Ricky Rick
Ricky Rick

Reputation: 61

Extract exact words or set of characters using Regex in Python

Suppose I have a list like this.

List = ['MX_QW-765', 'RUC_PO-345', 'RUC_POLO-209']. 

I want to search and return a match where 'PO' is there. Technically I should have RUC_PO-345 as my output, but even RUC_POLO-209 is getting returned as an output along with RUC_PO-345.

Upvotes: 3

Views: 4300

Answers (6)

Omnifarious
Omnifarious

Reputation: 56048

You should be using a regular expression (import re), and this is the regular expression you should be using: r'(?<![A-Za-z0-9])PO(?![A-Za-z0-9])'.

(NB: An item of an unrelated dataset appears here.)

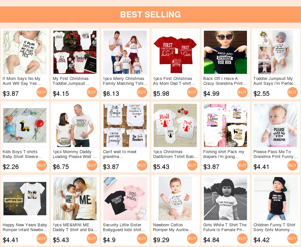Buy the $9.29 Newborn Cotton Romper

pyautogui.click(x=192, y=239)
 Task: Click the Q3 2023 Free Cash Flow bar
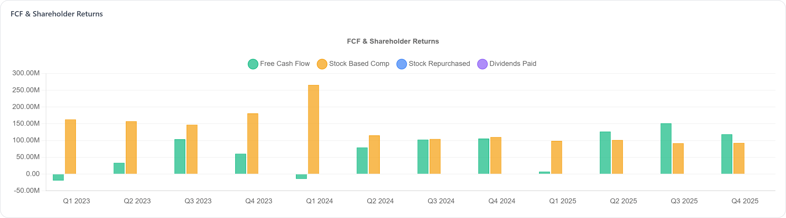[x=180, y=157]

I previously recommended the \b special sequence, but it turns out the '_' is considered part of a word, and that isn't the case for you, so it wouldn't work.

This leaves you with the somewhat more complex negative look behind and negative lookahead assertions, which is what (?<!... and (?!... are, respectively. To understand how those work, read the documentation for Python regular expressions.

Upvotes: 0

jameshollisandrew
jameshollisandrew

Reputation: 1331

The pattern:

‘_PO[^\w]’

should work with a re.search() or re.findall() call; it will not work with a re.match as it doesn’t consider the characters at the beginning of the string.

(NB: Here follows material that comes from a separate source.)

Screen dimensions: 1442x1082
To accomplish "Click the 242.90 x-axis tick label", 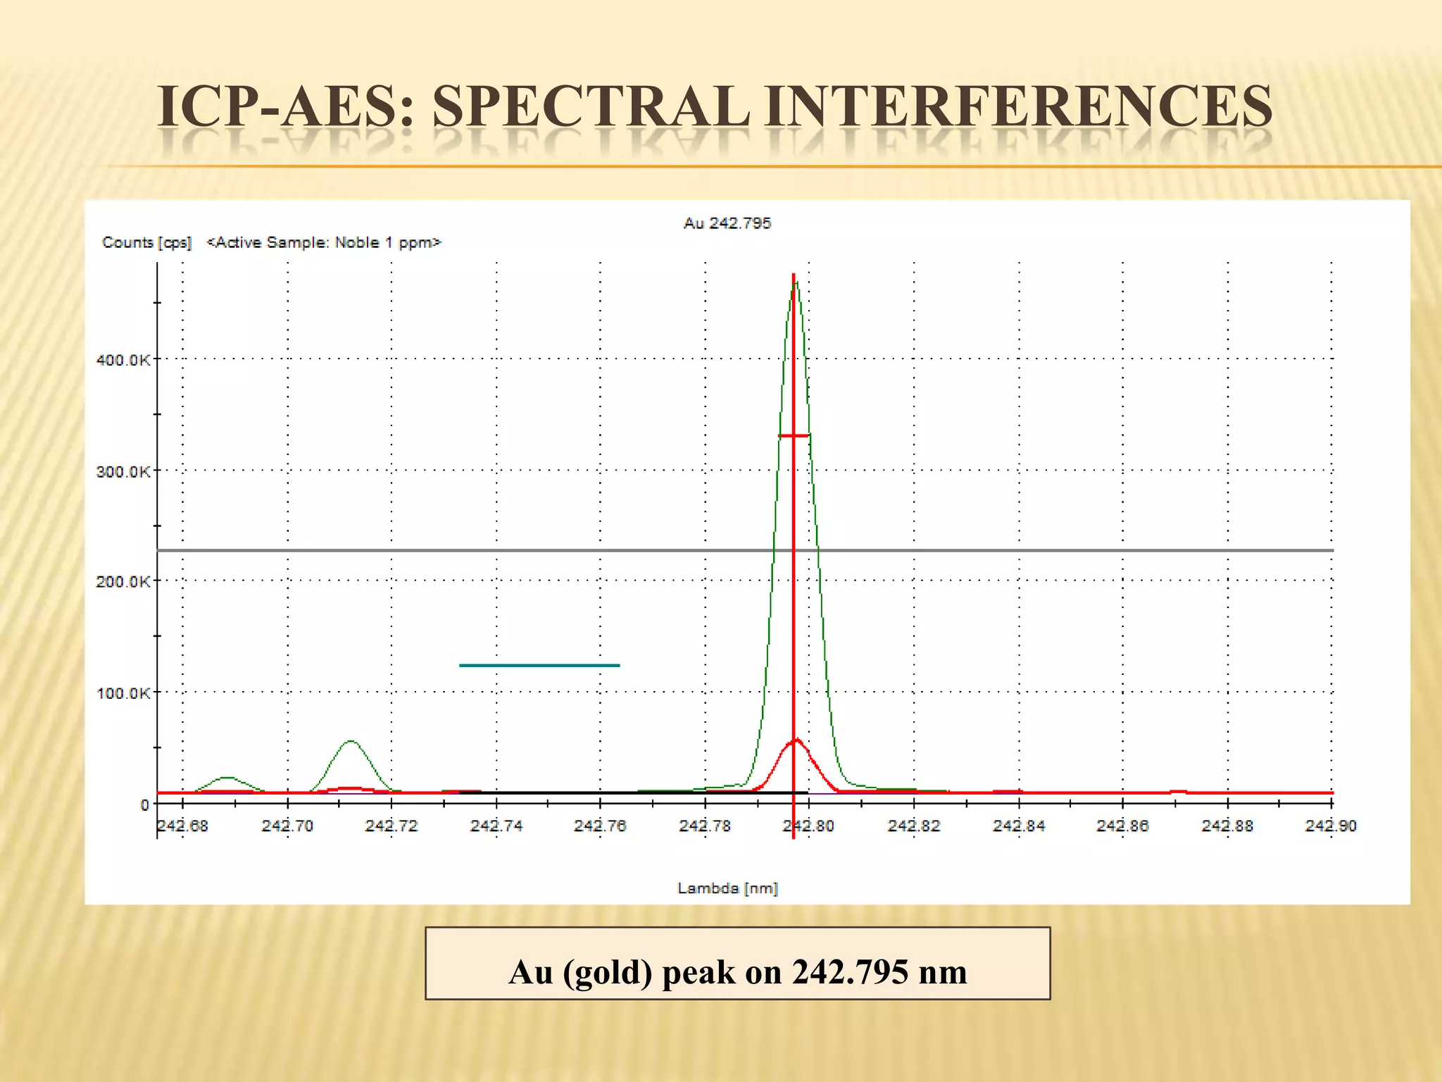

The pattern reads: match 1 underscore (‘_’) followed by 1 capital P (‘P’) followed by 1 capital O (‘O’) followed by one character that is not a word character. The special character ‘\w’ matches [a-zA-Z0-9_].

‘_PO\W’

^ This might also be used as a shorter version to the first pattern suggested (credit @JvdV in comments)

‘_PO[^A-Za-z]’

This pattern uses the, ‘Set of characters not alpha characters.’ In the event the dash interferes with either of the first two patterns.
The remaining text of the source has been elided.